**OPDRACHTINSTRUCTIES**
Haal uit de gegevens hieronder de regels van de regel met "The image size is (952, 1270)." tot en met de regel met "location (915, 1367)". Neem ze letterlijk over.

**OPDRACHTMATERIAAL**
-=-=-=-=-

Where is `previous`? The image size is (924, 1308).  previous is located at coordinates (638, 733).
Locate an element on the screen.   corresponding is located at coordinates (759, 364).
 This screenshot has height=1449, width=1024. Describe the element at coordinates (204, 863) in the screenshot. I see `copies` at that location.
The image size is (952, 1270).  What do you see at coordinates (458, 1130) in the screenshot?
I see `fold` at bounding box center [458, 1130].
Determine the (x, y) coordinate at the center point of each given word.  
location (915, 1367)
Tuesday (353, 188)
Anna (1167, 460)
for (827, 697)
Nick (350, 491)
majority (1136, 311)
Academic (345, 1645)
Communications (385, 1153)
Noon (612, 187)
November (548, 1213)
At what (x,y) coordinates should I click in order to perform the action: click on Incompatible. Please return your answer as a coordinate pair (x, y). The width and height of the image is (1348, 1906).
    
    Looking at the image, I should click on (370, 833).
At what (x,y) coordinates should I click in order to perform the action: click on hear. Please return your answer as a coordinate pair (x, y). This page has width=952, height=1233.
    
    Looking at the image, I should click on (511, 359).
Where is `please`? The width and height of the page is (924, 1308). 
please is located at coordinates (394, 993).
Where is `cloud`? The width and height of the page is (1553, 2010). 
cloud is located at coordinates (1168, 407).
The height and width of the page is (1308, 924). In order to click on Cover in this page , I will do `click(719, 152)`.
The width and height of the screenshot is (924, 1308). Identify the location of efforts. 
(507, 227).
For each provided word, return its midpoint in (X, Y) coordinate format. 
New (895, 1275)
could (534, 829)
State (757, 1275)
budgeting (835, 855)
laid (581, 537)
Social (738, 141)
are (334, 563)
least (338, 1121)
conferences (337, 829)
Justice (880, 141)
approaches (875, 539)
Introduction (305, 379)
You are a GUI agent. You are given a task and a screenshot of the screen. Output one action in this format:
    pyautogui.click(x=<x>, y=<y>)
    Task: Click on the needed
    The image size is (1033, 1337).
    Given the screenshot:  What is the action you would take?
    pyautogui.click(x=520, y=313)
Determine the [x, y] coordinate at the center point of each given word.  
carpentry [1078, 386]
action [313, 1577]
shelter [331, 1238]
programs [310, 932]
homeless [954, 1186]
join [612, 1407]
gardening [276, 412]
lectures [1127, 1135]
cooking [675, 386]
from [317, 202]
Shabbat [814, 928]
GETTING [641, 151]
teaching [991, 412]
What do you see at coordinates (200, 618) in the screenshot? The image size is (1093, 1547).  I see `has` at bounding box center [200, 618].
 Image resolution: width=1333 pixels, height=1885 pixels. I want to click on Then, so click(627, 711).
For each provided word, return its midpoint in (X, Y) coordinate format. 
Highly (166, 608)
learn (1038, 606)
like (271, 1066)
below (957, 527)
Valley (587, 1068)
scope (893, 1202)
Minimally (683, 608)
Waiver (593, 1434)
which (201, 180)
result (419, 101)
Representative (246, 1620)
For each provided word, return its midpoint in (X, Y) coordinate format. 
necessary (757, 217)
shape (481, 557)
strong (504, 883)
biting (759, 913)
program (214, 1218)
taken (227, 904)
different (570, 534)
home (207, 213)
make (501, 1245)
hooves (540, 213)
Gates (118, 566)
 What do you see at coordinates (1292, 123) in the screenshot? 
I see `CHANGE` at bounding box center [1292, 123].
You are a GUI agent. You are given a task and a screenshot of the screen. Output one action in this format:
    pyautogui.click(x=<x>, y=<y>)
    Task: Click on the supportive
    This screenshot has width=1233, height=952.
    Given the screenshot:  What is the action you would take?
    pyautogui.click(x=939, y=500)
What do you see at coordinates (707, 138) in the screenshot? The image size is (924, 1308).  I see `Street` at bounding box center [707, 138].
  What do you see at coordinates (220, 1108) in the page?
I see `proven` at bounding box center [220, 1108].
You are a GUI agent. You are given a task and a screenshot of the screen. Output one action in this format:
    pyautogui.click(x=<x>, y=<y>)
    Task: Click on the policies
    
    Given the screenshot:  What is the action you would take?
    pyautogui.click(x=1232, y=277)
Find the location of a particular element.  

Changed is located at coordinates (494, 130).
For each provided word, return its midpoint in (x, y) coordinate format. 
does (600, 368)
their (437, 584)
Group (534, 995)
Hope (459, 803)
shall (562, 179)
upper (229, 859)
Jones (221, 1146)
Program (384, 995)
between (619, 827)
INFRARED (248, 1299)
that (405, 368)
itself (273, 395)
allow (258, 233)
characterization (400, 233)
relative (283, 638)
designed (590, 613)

-=-=-=-=-

**UITGEWERKT ANTWOORD**
The image size is (952, 1270).  What do you see at coordinates (458, 1130) in the screenshot?
I see `fold` at bounding box center [458, 1130].
Determine the (x, y) coordinate at the center point of each given word.  
location (915, 1367)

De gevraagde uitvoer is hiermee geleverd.